"""
StreamingTranscriber class for real-time speech transcription using faster-whisper.
This module provides a streaming interface to the faster-whisper speech recognition
system, enabling real-time transcription with word-level timestamps and natural
end-of-speech detection based on word timing patterns.
"""
from typing import Optional, Callable, Dict, Any, Tuple
import threading
import queue
import numpy as np
from faster_whisper import WhisperModel
import time
# Import the centralized logger
from speech_mcp.utils.logger import get_logger
from speech_mcp.constants import (
STREAMING_END_SILENCE_DURATION,
STREAMING_INITIAL_WAIT
)
# Get a logger for this module
logger = get_logger(__name__, component="stt")
class StreamingTranscriber:
"""
Handles real-time streaming transcription using faster-whisper.
This class manages a continuous audio stream, processing chunks of audio data
as they arrive and providing both partial and final transcriptions. It uses
word-level timing information to detect natural speech boundaries rather than
relying on simple silence detection.
"""
def __init__(self,
model_name: str = "base",
device: str = "cpu",
compute_type: str = "int8",
language: str = "en",
on_partial_transcription: Optional[Callable[[str], None]] = None,
on_final_transcription: Optional[Callable[[str, Dict[str, Any]], None]] = None):
"""
Initialize the StreamingTranscriber.
Args:
model_name: The name/size of the Whisper model to use (e.g., "base", "small", "medium")
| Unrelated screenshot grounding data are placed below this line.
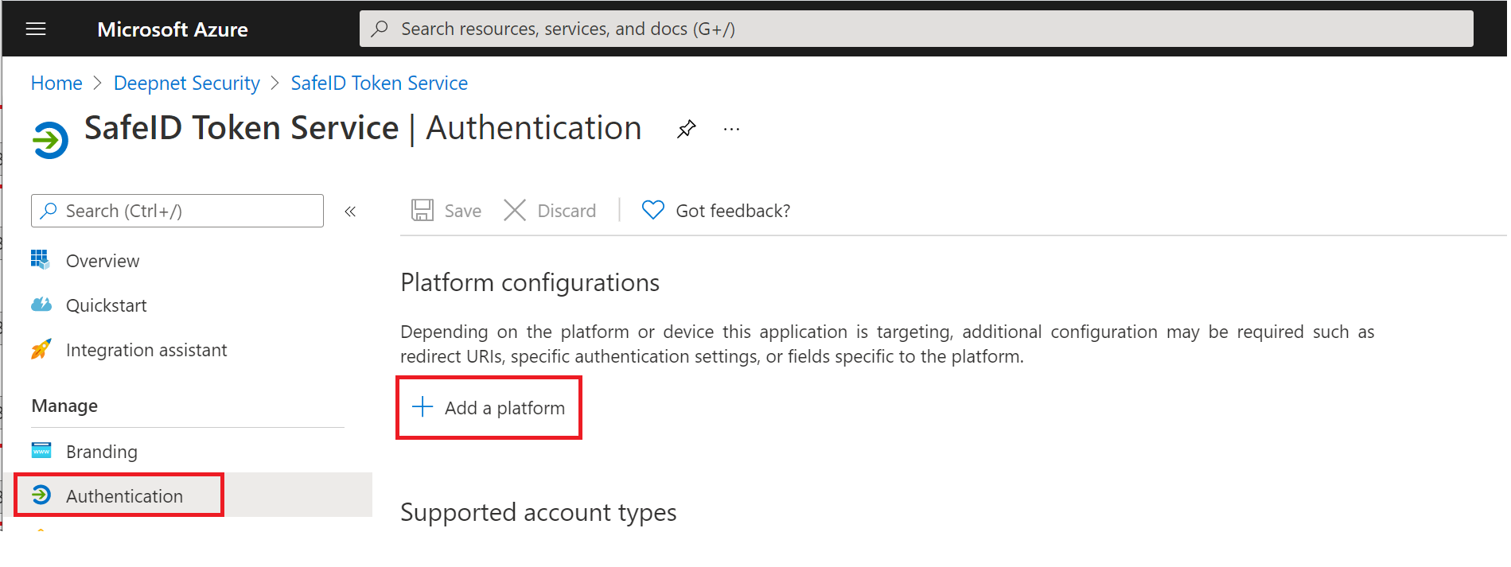This screenshot has width=1511, height=567.
Task: Click the Got feedback heart icon
Action: [x=652, y=211]
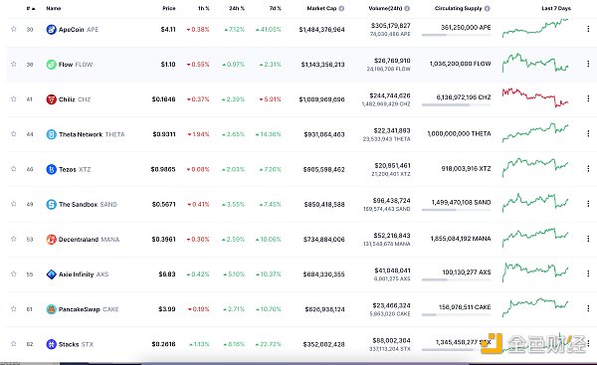This screenshot has width=597, height=365.
Task: Click the Theta Network logo icon
Action: click(x=51, y=134)
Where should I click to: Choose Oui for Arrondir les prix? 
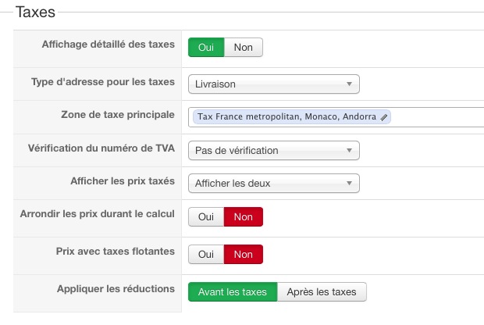pyautogui.click(x=206, y=217)
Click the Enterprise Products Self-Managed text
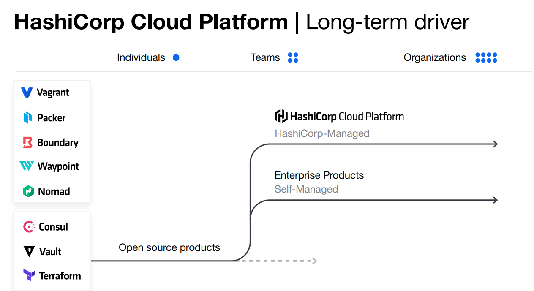 click(x=319, y=182)
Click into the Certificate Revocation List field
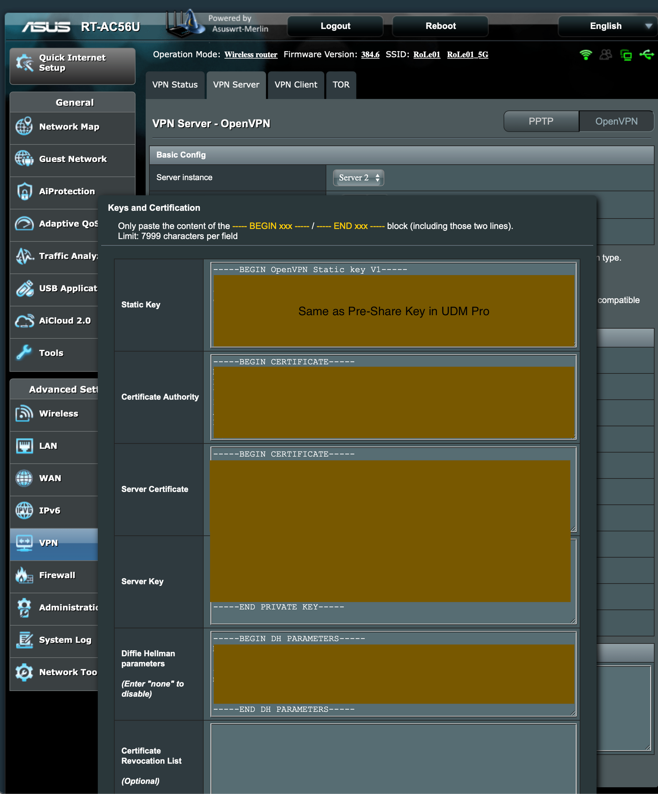The height and width of the screenshot is (794, 658). point(393,758)
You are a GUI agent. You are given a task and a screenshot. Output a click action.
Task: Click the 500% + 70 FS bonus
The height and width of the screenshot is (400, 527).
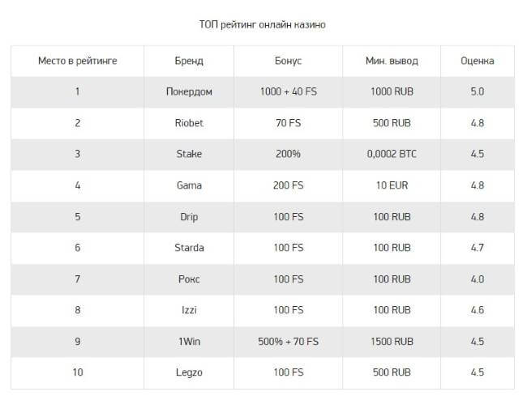[x=288, y=342]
device: Device to use for computation ("cpu" or "cuda")
compute_type: Model computation type (e.g., "int8", "float16")
language: Language code for transcription (e.g., "en" for English)
on_partial_transcription: Callback for partial transcription updates
on_final_transcription: Callback for final transcription with metadata
"""
# Initialize attributes
self.language = language
self.on_partial_transcription = on_partial_transcription
self.on_final_transcription = on_final_transcription
# Audio processing attributes
self._audio_queue = queue.Queue()
self._audio_buffer = []
self._current_transcription = ""
self._accumulated_transcription = "" # New: Store all transcribed segments
self._last_word_time = 0.0
self._last_word_detected = time.time()
self._stream_start_time = 0.0 # New: Track when streaming started
self._is_active = False
self._processing_thread = None
self._lock = threading.Lock()
# Load the model
try:
logger.info(f"Loading faster-whisper model '{model_name}' on {device}")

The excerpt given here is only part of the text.